Employees in the Driver’s Seat
The challenge then is for employers to balance both sides of the equation – appealing to the existing talent they need to keep and the new talent they need to hire. In fact, Leeann said many older employers are working expressly for the benefits, meaning they’ll potentially bolt if the offerings fall short. She talked about breakfasts her organization’s president hosts for veteran employees to find out what these employees are thinking, and what they’d need to stay. What’s emerged is an opportunity in education, specifically for children of employees to attend the University of West Virginia for free. “What if we could offer a really good benefit like that to our staff that have been there long term?” Leeann asked. WVU Medicine is currently working with us to bring in that and other education benefits.
Millennials are also looking for programs that speak directly to their needs. Recruited from far and wide means many arrive at WVU from out of state and without family support. “They’re looking for a good child care support system,” said Leeann.
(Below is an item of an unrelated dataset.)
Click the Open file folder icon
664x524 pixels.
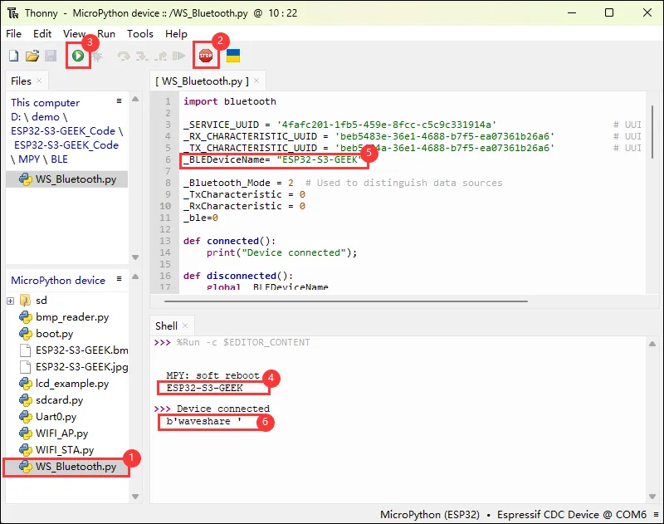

More Than a Theoretical Challenge
It’s an intricate puzzle. And a lot of healthcare systems are getting ahead of the curve, looking at how these challenges will affect their departments, and talking to us about what we can do to help. It’s the reason we’re currently working to create a package of solutions specifically for healthcare providers to address all demographics in the healthcare employee chain.
What’s clear is the shortage is already playing out. And the most effective benefits strategies are proving to be the ones that effectively reach all employees. WVU Medicine’s program is about to come in handy again, with Leeann telling us that in 2017, she’ll be looking to fill roughly 800 positions…and that’s just on a single campus.
It’s a substantial challenge. And for WVU and other organizations with such hiring goals, the kind that’s way more than theoretical.